[begin Given data]

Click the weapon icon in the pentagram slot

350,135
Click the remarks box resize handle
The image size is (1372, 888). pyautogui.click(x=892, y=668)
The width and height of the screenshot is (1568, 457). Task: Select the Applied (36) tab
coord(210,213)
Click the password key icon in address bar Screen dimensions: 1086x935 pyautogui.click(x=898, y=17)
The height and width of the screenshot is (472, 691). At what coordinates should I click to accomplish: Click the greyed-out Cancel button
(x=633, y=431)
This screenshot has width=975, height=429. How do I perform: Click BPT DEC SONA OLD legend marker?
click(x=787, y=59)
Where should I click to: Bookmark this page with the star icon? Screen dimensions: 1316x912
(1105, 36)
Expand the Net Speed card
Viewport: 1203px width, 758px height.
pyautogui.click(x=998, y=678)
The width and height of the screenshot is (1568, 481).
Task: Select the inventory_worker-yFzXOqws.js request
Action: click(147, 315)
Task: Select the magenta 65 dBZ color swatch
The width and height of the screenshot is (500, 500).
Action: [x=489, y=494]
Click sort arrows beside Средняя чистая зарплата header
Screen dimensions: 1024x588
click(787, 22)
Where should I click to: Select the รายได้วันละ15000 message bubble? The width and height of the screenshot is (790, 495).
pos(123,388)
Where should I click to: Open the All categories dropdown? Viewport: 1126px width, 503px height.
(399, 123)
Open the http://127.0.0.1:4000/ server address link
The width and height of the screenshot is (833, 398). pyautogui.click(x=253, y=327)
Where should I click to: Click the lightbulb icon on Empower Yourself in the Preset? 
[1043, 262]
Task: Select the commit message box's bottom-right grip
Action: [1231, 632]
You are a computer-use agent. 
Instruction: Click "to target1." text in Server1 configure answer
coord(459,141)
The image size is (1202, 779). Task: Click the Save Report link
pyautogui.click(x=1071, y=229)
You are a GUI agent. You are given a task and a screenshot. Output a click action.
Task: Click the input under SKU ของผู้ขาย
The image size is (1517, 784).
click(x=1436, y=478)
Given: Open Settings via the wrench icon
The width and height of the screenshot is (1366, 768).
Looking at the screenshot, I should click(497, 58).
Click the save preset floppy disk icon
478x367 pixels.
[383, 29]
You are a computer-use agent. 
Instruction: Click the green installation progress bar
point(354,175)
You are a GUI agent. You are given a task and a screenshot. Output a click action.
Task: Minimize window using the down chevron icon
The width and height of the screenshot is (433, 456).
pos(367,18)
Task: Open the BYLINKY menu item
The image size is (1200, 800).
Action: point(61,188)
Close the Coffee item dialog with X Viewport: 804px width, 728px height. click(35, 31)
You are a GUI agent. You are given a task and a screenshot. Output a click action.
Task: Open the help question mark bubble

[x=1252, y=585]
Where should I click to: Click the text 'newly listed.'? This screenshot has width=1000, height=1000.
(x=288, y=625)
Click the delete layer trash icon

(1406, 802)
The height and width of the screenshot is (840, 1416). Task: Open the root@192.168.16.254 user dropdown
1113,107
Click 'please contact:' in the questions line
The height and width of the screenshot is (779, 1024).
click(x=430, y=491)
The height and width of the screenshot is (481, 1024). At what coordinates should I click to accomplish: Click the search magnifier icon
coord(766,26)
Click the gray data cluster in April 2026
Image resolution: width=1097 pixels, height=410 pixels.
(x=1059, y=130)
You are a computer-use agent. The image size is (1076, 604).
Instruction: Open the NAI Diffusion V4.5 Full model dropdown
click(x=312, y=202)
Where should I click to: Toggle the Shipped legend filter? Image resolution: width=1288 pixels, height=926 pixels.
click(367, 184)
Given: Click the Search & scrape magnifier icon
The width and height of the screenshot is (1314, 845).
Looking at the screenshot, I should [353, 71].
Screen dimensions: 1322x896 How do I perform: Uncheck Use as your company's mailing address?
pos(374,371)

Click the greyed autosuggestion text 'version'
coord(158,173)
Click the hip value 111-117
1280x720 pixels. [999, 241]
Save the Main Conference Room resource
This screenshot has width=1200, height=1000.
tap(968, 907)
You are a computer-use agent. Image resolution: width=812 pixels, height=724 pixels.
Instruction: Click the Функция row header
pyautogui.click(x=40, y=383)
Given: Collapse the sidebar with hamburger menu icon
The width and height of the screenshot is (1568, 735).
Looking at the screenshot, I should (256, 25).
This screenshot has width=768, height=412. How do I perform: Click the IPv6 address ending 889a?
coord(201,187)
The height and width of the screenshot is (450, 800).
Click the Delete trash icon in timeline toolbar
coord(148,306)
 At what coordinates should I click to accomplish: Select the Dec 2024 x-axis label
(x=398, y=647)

[end Given data]

** What to work on **
Return every line of the data above verbatim, from start to finish.

** Solution to the exercise **
Click the weapon icon in the pentagram slot

350,135
Click the remarks box resize handle
The image size is (1372, 888). pyautogui.click(x=892, y=668)
The width and height of the screenshot is (1568, 457). Task: Select the Applied (36) tab
coord(210,213)
Click the password key icon in address bar Screen dimensions: 1086x935 pyautogui.click(x=898, y=17)
The height and width of the screenshot is (472, 691). At what coordinates should I click to accomplish: Click the greyed-out Cancel button
(x=633, y=431)
This screenshot has width=975, height=429. How do I perform: Click BPT DEC SONA OLD legend marker?
click(x=787, y=59)
Where should I click to: Bookmark this page with the star icon? Screen dimensions: 1316x912
(1105, 36)
Expand the Net Speed card
Viewport: 1203px width, 758px height.
pyautogui.click(x=998, y=678)
The width and height of the screenshot is (1568, 481).
Task: Select the inventory_worker-yFzXOqws.js request
Action: click(147, 315)
Task: Select the magenta 65 dBZ color swatch
The width and height of the screenshot is (500, 500).
Action: [x=489, y=494]
Click sort arrows beside Средняя чистая зарплата header
Screen dimensions: 1024x588
click(787, 22)
Where should I click to: Select the รายได้วันละ15000 message bubble? The width and height of the screenshot is (790, 495).
pos(123,388)
Where should I click to: Open the All categories dropdown? Viewport: 1126px width, 503px height.
(399, 123)
Open the http://127.0.0.1:4000/ server address link
The width and height of the screenshot is (833, 398). pyautogui.click(x=253, y=327)
Where should I click to: Click the lightbulb icon on Empower Yourself in the Preset? 
[1043, 262]
Task: Select the commit message box's bottom-right grip
Action: [1231, 632]
You are a computer-use agent. 
Instruction: Click "to target1." text in Server1 configure answer
coord(459,141)
The image size is (1202, 779). Task: Click the Save Report link
pyautogui.click(x=1071, y=229)
You are a GUI agent. You are given a task and a screenshot. Output a click action.
Task: Click the input under SKU ของผู้ขาย
The image size is (1517, 784).
click(x=1436, y=478)
Given: Open Settings via the wrench icon
The width and height of the screenshot is (1366, 768).
Looking at the screenshot, I should click(497, 58).
Click the save preset floppy disk icon
478x367 pixels.
[383, 29]
You are a computer-use agent. 
Instruction: Click the green installation progress bar
point(354,175)
You are a GUI agent. You are given a task and a screenshot. Output a click action.
Task: Minimize window using the down chevron icon
The width and height of the screenshot is (433, 456).
pos(367,18)
Task: Open the BYLINKY menu item
The image size is (1200, 800).
Action: point(61,188)
Close the Coffee item dialog with X Viewport: 804px width, 728px height. click(35, 31)
You are a GUI agent. You are given a task and a screenshot. Output a click action.
Task: Open the help question mark bubble

[x=1252, y=585]
Where should I click to: Click the text 'newly listed.'? This screenshot has width=1000, height=1000.
(x=288, y=625)
Click the delete layer trash icon

(1406, 802)
The height and width of the screenshot is (840, 1416). Task: Open the root@192.168.16.254 user dropdown
1113,107
Click 'please contact:' in the questions line
The height and width of the screenshot is (779, 1024).
click(x=430, y=491)
The height and width of the screenshot is (481, 1024). At what coordinates should I click to accomplish: Click the search magnifier icon
coord(766,26)
Click the gray data cluster in April 2026
Image resolution: width=1097 pixels, height=410 pixels.
(x=1059, y=130)
You are a computer-use agent. The image size is (1076, 604).
Instruction: Open the NAI Diffusion V4.5 Full model dropdown
click(x=312, y=202)
Where should I click to: Toggle the Shipped legend filter? Image resolution: width=1288 pixels, height=926 pixels.
click(367, 184)
Given: Click the Search & scrape magnifier icon
The width and height of the screenshot is (1314, 845).
Looking at the screenshot, I should [353, 71].
Screen dimensions: 1322x896 How do I perform: Uncheck Use as your company's mailing address?
pos(374,371)

Click the greyed autosuggestion text 'version'
coord(158,173)
Click the hip value 111-117
1280x720 pixels. [999, 241]
Save the Main Conference Room resource
This screenshot has width=1200, height=1000.
tap(968, 907)
You are a computer-use agent. Image resolution: width=812 pixels, height=724 pixels.
Instruction: Click the Функция row header
pyautogui.click(x=40, y=383)
Given: Collapse the sidebar with hamburger menu icon
The width and height of the screenshot is (1568, 735).
Looking at the screenshot, I should (256, 25).
This screenshot has width=768, height=412. How do I perform: Click the IPv6 address ending 889a?
coord(201,187)
The height and width of the screenshot is (450, 800).
Click the Delete trash icon in timeline toolbar
coord(148,306)
 At what coordinates should I click to accomplish: Select the Dec 2024 x-axis label
(x=398, y=647)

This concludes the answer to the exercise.